Trento – L’emergenza cinghiali in Italia continua a pesare sul comparto agricolo, con danni stimati da Coldiretti in circa 20 milioni di euro all’anno. Di fronte a numeri in costante crescita, secondo La Repubblica si contano oltre 1,5 milioni di esemplari a livello nazionale contro il mezzo milione del 2010, le strategie di contenimento tradizionali si stanno rivelando insufficienti, nonostante l’abbattimento di circa 300mila capi l’anno.
Per arginare i danni alle colture e il rischio di diffusione della peste suina, la Provincia autonoma di Trento ha approvato una delibera già soprannominata ‘Robin Hood’. Il provvedimento autorizza in via sperimentale, a partire dal 2027, il contenimento degli ungulati tramite arco e frecce. La misura ha già ottenuto il parere favorevole dell’Ispra, l’Istituto superiore per la protezione ambientale, secondo cui l’arco riduce l’impatto ambientale e il disturbo acustico arrecato alle altre specie dalle armi da fuoco. L’intervento sarà affidato a controllori faunistici specificamente formati, operativi a una distanza ravvicinata di circa 25 metri.
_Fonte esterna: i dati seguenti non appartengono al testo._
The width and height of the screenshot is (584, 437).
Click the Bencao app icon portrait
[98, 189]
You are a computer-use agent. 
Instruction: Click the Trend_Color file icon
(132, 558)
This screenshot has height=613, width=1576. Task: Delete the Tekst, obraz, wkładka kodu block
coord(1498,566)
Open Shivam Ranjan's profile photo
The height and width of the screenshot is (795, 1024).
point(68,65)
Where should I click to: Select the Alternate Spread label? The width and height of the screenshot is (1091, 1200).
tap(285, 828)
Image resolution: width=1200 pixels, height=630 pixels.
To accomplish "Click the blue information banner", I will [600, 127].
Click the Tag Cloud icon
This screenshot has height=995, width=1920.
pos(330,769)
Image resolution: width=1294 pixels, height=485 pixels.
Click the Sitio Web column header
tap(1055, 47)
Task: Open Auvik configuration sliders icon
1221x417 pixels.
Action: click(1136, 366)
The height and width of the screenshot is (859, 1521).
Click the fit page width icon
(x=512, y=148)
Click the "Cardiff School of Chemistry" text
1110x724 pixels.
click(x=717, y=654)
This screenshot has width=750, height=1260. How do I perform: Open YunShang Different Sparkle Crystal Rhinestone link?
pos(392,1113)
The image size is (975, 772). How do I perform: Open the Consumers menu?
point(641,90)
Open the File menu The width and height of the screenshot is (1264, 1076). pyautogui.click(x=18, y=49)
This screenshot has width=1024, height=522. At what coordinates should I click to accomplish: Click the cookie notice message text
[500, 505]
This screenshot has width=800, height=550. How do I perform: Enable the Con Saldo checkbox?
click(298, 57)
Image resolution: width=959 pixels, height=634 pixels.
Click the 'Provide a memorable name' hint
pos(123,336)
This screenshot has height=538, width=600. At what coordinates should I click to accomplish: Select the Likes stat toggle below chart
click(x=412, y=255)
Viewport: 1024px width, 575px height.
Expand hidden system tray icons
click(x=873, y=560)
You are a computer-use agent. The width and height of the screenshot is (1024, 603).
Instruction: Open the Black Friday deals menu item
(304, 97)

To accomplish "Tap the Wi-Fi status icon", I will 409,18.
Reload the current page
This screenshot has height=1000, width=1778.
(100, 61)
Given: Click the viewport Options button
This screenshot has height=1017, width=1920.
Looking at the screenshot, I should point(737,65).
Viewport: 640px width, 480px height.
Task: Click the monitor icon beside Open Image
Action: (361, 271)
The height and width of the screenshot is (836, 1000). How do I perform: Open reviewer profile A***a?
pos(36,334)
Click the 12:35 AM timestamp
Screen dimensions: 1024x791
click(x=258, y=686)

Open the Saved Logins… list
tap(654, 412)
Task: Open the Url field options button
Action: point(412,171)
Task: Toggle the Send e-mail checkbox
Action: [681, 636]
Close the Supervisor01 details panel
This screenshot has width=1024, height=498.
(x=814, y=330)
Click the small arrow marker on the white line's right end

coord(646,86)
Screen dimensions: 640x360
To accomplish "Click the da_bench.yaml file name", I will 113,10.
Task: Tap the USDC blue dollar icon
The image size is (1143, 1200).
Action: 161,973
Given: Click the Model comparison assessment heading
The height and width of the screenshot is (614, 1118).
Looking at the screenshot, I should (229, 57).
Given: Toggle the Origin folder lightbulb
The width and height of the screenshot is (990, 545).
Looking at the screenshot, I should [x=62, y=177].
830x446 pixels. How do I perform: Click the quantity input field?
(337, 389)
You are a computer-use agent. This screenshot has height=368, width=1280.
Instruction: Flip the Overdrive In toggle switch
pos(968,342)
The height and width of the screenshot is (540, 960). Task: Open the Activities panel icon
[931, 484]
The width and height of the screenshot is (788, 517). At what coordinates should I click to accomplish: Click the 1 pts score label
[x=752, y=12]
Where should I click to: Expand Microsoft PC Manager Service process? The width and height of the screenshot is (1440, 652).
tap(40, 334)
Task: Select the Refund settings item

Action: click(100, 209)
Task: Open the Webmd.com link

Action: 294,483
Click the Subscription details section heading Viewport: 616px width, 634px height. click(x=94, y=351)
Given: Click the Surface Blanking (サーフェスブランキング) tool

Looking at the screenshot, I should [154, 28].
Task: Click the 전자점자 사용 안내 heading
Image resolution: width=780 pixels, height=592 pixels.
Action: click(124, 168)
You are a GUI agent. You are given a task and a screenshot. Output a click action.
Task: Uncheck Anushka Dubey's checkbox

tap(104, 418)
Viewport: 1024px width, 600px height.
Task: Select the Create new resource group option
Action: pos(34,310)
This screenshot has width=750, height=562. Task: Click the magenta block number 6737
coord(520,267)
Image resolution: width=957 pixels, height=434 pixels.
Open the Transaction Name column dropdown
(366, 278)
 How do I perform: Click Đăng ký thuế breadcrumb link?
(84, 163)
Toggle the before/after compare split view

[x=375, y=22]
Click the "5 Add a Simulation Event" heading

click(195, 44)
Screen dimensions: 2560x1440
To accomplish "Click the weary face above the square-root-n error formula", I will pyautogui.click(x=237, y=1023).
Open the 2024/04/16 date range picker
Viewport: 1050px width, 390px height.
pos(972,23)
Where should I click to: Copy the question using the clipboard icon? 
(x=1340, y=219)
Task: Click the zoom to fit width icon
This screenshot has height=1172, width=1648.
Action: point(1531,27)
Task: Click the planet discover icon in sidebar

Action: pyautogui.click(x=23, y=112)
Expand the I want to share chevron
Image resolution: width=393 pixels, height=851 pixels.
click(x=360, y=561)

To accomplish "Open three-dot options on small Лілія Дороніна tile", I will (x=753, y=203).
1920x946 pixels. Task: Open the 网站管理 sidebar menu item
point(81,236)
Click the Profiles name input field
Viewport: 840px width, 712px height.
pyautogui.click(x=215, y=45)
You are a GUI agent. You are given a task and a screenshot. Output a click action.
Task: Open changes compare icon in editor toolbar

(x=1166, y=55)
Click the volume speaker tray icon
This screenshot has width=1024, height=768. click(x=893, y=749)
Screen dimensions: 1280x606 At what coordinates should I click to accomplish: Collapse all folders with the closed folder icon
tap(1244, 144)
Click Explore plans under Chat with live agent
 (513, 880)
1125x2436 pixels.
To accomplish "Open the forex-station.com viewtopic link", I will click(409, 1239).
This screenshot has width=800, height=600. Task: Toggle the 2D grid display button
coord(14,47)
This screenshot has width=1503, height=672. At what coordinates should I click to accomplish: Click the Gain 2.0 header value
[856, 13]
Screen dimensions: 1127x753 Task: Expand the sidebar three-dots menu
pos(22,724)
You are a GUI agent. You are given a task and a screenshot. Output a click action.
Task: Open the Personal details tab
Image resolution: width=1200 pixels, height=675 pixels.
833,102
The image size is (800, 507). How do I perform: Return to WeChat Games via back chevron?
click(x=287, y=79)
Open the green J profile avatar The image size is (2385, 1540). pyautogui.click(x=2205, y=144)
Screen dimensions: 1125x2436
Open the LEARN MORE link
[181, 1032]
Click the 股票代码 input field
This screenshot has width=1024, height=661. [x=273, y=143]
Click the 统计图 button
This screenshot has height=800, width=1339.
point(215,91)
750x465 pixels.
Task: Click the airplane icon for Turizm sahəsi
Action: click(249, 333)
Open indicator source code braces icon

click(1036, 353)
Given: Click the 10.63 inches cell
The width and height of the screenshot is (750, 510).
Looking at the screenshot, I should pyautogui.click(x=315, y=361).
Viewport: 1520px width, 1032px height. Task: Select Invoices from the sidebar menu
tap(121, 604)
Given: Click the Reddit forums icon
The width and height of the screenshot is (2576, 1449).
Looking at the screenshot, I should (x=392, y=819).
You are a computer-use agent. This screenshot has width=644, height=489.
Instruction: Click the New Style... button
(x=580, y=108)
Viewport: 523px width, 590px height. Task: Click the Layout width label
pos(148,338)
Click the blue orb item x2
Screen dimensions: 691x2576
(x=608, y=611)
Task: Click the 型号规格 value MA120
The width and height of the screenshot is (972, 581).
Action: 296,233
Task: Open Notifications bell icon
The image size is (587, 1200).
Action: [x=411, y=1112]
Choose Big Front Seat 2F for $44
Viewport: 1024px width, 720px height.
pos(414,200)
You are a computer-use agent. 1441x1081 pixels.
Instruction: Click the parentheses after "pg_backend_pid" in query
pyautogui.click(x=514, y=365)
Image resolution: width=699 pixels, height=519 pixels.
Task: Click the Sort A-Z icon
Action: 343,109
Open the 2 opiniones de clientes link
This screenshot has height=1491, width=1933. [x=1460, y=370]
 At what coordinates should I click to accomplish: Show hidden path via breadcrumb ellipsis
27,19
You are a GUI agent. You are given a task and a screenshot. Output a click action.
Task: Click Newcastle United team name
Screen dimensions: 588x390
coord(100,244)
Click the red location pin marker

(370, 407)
La decisione ha però acceso il dibattito. Se da un lato l’uso dell’arco è già previsto dalla legge quadro sulla caccia (157/1992) e applicato in Veneto e Piemonte, dall’altro le associazioni animaliste (Enpa e Oipa) e le opposizioni politiche contestano duramente la scelta. Le critiche puntano il dito contro il rischio di inutili sofferenze per gli animali in caso di errore e l’incolumità dei turisti nei boschi.